After you run the statement, the Create Session tab appears.
On the Create Session tab, set Language to python and then click Create Session.
Important
Click Create Session only once. Do not click it repeatedly.
After you click Create Session, the status at the bottom of the Notebook page changes to Busy.
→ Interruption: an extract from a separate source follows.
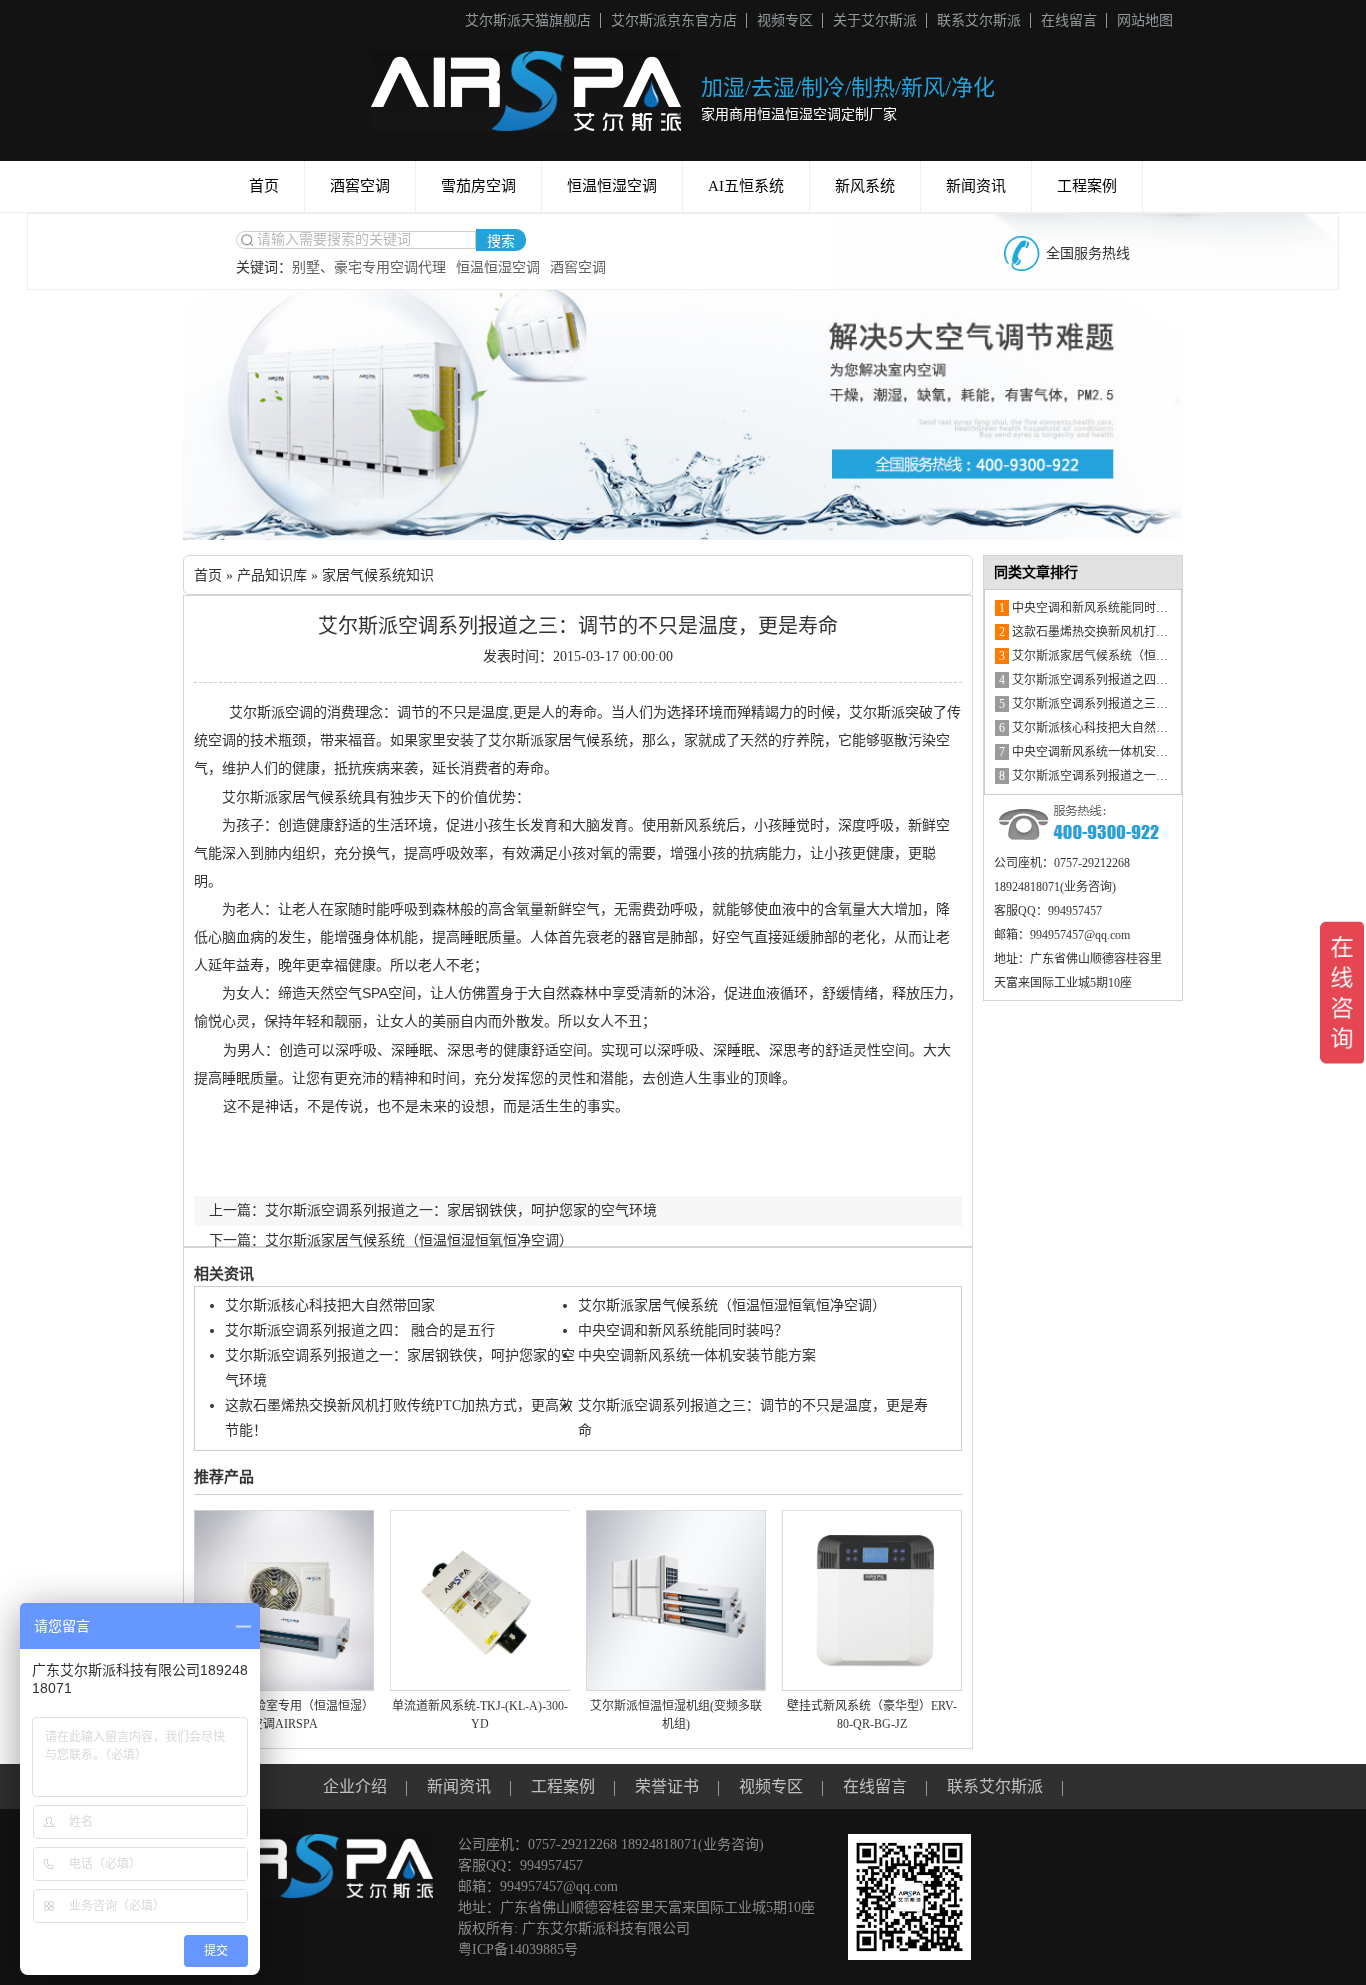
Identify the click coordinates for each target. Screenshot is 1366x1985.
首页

The session is created when the status changes to Idle and the session ID appears on the Manage Session tab.

Run the PySpark script.

When you run the PySpark script, you must add the %%spark command before the service code to specify that the remote Spark instance is used.

%%spark
db_sql = """
CREATE DATABASE IF NOT exists test_db comment 'demo db' 
location 'oss://testBucketName/test'  
WITH dbproperties(k1='v1', k2='v2')
"""

tb_sql = """
CREATE TABLE IF NOT exists test_db.test_tbl(id int, name string, age int) 
using parquet 
location 'oss://testBucketName/test/test_tbl/' 
tblproperties ('parquet.compress'='SNAPPY');
"""

insert_sql = """
INSERT INTO test_db.test_tbl VALUES(1, 'adb', 10);
"""

select_sql = """
SELECT * FROM test_db.test_tbl;
"""

spark.sql(db_sql).show()
spark.sql(tb_sql).show()
spark.sql(insert_sql).show()
spark.sql(select_sql).show()